** SUPPLIED INFORMATION follows **

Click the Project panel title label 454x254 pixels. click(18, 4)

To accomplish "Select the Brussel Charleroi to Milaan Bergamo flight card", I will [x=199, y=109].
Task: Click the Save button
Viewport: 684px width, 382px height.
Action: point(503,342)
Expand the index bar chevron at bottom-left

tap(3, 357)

** End of SUPPLIED INFORMATION **
** SUPPLIED INFORMATION follows **

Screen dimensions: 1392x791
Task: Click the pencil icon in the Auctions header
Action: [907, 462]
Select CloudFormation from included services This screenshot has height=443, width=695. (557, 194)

** End of SUPPLIED INFORMATION **

• **PROBLEM TO SOLVE**: From the records above, return each line that has the string "Select".

• **EXERCISE RESPONSE**:
To accomplish "Select the Brussel Charleroi to Milaan Bergamo flight card", I will [x=199, y=109].
Select CloudFormation from included services This screenshot has height=443, width=695. (557, 194)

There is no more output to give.